The Apollo/Sitka trend is where the original 1891 mine was located. It, too, is about 9.5 km long. There was a non-43-101 resource of about 280,000 tonnes at 28 g/t Au and 127 g/t Ag. Think one ounce per tonne. That was all done in the days where they used black powder and drilled holes with drill steel and a hammer. Redstar has managed to stay alive long enough for the market to revive. Armed with $4.5 million to conduct exploration and drilling, I think they will come through with the goods and I suspect this will one day soon be a mine again.

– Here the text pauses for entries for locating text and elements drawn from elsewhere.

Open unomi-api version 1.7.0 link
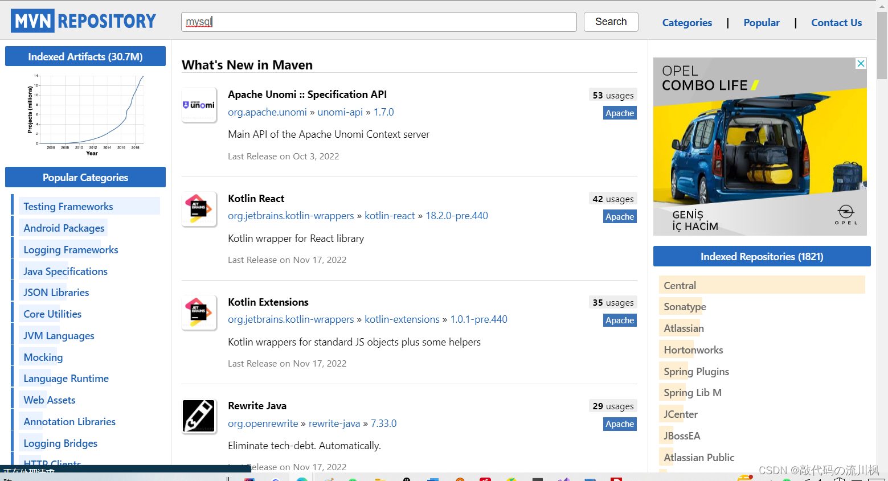The width and height of the screenshot is (888, 481). pos(383,112)
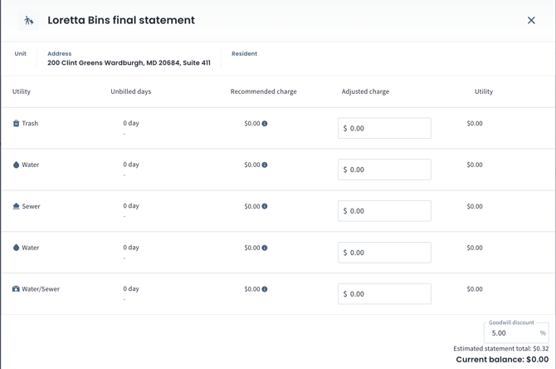Screen dimensions: 556x369
Task: Click the 200 Clint Greens address text
Action: pyautogui.click(x=129, y=63)
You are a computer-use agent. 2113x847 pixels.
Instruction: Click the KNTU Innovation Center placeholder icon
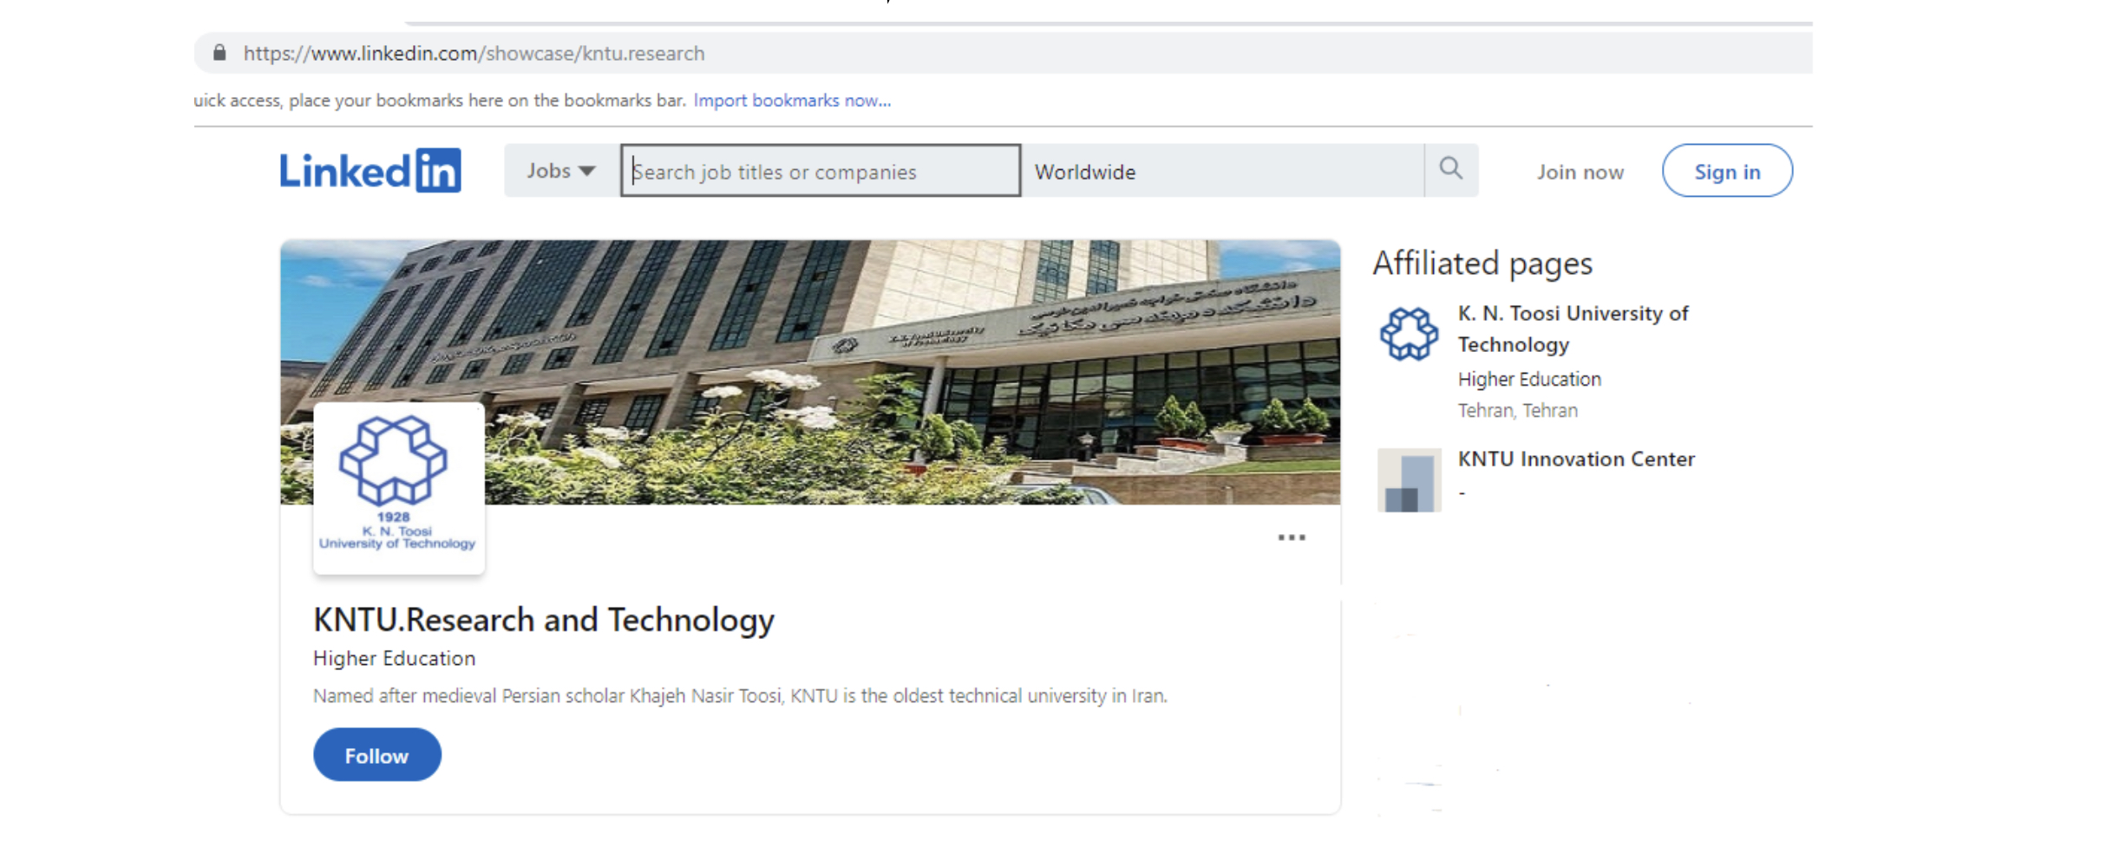tap(1409, 479)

I tried to get some firm numbers on a drill program but the company is still going over past records. Expect some sort of announcement in September about a big drill program. The company can drill through the winter so I would expect a drill to be turning by November or so. There will be some concrete results coming in the next few months.
Redstar is perfectly positioned. They have 30% of a nice project in Ontario and have a major share position in the company advancing their Nevada projects. You can do a lot of exploration for $4.5 million and with any success at all, the warrants will provide more than enough for a major program in Alaska. Past exploration in Alaska has delivered some barn burning results and I expect that to continue.
My only gripe is the number of shares outstanding. I understand that when a company is trading for pennies and the cupboard is bare that they have to issue a lot of shares just to stay alive. Redstar has understood the potential of Unga for five years now and has done everything in its power to move it forward but for years there was no money in the cookie jar. Now they have the project put together with the addition of Popof Island and have enough cash in the till to fill it or kill it.
But they have 218 million shares outstanding now. After the placement closes next week there will be 259 million shares out in addition to 85 million warrants and 13 million options. That's a total of 357 million shares fully diluted. This isn't an Australian stock or an AIM listing. Having a stock at $0.13 is absurd.
With the substantial percentage of stock in strong hands, Redstar should bite the bullet and do a 10–1 rollback. It's not an admission of failure; it's a way of giving the company credibility to potential shareholders. The existing strong shareholders won't care what the share price is after a rollback; their slice of the pie will remain exactly the same.